The bishops' synod worked to address these problems by developing a “concept of dialogue, forgiveness and mutual acceptance, a concept that we now want to proclaim to the world.”
“The human being is one, and humanity is one,” the Pope stressed. “Whatever damage is done to another in any one place, ends up by damaging everyone.”

“Thus the words and ideas of the Synod must be a clarion call, addressed to all people with political or religious responsibility, to put a stop to Christianophobia,” he said. Everyone in a position of authority must “rise up in defense of refugees and all who are suffering, and to revitalize the spirit of reconciliation.”

During his speech, the Pope also mentioned his “unforgettable” trip to the U.K in September, highlighting his historic visit to Westminster Abbey and the beatification of John Henry Cardinal Newman.

He called his visit an “encounter with the world of culture,” saying that the Church made its presence known in the debate over the “question of faith and truth itself.”

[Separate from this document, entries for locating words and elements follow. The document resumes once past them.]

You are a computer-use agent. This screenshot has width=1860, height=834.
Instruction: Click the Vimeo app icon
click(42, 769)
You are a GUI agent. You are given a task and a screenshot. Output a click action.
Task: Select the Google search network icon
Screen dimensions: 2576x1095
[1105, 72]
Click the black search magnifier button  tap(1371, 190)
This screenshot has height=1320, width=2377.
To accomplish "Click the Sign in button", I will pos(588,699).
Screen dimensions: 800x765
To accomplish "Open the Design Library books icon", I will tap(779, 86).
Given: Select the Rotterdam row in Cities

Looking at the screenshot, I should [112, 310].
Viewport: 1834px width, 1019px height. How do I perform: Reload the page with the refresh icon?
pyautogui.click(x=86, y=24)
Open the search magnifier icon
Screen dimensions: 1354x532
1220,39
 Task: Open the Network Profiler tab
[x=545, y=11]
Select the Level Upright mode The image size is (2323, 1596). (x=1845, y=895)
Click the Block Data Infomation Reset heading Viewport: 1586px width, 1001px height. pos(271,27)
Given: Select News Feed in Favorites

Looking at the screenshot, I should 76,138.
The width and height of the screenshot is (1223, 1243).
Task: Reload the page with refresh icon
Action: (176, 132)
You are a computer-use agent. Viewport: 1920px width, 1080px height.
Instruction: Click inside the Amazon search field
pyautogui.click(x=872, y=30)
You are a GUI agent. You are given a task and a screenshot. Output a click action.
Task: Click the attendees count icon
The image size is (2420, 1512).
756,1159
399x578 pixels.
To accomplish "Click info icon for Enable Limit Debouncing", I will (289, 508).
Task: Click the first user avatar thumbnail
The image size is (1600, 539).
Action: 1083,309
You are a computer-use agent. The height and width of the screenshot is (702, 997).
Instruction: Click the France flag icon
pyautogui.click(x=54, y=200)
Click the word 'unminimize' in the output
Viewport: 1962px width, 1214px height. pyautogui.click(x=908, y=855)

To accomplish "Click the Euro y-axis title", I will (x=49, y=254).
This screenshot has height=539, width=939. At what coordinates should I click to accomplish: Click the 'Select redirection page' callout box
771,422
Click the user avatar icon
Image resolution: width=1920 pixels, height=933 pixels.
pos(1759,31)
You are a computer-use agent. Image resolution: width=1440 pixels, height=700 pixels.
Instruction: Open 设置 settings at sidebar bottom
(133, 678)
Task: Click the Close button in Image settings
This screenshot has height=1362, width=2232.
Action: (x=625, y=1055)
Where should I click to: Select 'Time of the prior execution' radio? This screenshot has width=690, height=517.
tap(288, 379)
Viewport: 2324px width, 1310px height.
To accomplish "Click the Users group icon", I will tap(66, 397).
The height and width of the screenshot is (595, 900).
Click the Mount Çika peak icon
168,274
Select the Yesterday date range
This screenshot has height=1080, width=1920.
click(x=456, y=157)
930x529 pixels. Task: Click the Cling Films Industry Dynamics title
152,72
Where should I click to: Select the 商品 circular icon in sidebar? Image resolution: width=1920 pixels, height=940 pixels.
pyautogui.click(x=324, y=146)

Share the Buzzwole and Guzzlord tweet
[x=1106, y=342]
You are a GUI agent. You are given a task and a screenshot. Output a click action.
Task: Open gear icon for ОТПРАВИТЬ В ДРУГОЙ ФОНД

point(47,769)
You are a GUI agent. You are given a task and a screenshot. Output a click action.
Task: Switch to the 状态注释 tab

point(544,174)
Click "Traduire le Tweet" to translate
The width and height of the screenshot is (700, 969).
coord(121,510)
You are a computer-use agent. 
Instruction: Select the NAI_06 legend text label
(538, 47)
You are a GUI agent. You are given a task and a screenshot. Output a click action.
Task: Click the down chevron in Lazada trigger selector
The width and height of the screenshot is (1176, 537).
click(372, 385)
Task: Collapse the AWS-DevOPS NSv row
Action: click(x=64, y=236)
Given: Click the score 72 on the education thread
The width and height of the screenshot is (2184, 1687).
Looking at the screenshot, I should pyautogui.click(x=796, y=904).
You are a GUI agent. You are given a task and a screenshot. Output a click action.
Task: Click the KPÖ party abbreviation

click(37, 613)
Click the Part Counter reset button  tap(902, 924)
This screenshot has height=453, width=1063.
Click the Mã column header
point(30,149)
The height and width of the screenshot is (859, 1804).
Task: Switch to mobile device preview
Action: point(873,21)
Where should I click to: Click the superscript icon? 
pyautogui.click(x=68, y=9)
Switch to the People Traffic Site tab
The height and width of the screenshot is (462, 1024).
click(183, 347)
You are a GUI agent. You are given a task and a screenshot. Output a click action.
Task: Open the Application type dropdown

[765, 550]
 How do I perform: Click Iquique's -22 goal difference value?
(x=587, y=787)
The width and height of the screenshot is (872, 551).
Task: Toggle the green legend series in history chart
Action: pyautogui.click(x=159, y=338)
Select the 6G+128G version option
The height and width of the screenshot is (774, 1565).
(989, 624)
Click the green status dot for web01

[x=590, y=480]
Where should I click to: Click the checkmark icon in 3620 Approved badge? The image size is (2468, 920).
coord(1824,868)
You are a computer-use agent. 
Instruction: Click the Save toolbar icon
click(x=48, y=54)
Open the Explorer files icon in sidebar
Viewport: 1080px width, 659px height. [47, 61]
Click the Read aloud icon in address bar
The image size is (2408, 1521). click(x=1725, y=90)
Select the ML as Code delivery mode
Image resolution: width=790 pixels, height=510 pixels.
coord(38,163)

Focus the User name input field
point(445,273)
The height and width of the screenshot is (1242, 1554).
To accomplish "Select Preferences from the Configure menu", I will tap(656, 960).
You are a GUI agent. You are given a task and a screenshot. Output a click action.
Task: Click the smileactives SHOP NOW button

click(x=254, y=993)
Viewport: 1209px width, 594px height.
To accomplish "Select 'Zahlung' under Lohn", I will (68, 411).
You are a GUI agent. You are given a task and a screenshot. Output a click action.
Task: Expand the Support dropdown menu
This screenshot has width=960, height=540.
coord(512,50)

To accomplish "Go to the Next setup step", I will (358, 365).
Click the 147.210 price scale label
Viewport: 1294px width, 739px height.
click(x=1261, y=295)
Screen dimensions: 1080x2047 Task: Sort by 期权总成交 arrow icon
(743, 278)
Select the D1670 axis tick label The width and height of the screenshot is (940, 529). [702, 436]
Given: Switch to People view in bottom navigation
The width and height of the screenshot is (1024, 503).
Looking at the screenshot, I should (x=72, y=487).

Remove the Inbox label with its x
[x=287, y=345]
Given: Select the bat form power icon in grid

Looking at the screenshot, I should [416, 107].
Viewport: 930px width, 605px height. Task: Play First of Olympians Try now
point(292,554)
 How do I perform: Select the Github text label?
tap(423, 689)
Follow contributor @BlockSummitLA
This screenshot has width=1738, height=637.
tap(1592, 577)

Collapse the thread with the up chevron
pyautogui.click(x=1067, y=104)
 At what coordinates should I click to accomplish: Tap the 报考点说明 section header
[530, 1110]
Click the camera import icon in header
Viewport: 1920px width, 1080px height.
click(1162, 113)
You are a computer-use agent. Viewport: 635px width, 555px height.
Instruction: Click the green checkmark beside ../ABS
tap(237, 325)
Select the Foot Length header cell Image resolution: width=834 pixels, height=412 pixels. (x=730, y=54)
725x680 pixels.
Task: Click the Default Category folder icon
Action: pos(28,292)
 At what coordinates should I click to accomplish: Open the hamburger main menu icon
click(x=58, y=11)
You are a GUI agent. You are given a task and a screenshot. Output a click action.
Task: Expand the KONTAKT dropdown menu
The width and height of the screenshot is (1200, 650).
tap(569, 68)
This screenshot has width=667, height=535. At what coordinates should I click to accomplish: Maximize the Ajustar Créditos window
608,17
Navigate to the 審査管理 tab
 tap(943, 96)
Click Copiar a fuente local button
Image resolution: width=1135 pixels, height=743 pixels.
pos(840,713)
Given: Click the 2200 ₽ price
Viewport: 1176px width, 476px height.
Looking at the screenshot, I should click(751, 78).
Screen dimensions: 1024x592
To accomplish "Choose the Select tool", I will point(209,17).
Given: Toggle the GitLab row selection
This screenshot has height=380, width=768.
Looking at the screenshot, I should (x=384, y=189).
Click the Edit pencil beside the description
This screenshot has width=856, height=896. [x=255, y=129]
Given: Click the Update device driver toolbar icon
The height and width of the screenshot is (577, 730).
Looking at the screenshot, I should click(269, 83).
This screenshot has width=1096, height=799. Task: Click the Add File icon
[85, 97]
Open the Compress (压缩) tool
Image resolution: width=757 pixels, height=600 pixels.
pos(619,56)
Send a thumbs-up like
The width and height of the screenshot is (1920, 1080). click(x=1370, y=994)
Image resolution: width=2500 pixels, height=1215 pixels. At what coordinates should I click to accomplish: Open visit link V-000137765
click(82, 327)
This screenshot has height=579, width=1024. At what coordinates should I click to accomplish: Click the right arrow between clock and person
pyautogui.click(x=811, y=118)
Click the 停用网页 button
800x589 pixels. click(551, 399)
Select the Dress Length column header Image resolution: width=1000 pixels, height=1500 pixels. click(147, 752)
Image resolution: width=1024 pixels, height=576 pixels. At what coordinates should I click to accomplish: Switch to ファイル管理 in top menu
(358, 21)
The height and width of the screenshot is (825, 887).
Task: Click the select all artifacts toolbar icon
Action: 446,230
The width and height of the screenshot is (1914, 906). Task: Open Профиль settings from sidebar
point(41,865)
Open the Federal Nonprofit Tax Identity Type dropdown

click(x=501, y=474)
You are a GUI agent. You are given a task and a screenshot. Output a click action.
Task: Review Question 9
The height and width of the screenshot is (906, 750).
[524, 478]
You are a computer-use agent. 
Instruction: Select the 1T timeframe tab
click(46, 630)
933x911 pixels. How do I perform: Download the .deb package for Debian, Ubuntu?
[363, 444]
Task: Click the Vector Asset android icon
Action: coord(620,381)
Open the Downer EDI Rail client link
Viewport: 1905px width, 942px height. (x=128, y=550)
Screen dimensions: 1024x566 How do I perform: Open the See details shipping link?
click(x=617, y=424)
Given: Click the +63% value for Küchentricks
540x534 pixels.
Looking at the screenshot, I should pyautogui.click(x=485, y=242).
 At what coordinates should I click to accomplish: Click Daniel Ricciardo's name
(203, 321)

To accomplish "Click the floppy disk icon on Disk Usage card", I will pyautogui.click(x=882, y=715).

The Pope emphasized that laws and policies in a given society can only function if there is a moral consensus that transcends “individuals denominations” and unites everyone. 

He warned of modern society's trend to “eclipse” moral reasoning, and stressed the need to “preserve its capacity for seeing the essential, for seeing God and man, for seeing what is good and what is true.”

This, he added, “is the common interest that must unite all people of good will. The very future of the world is at stake.”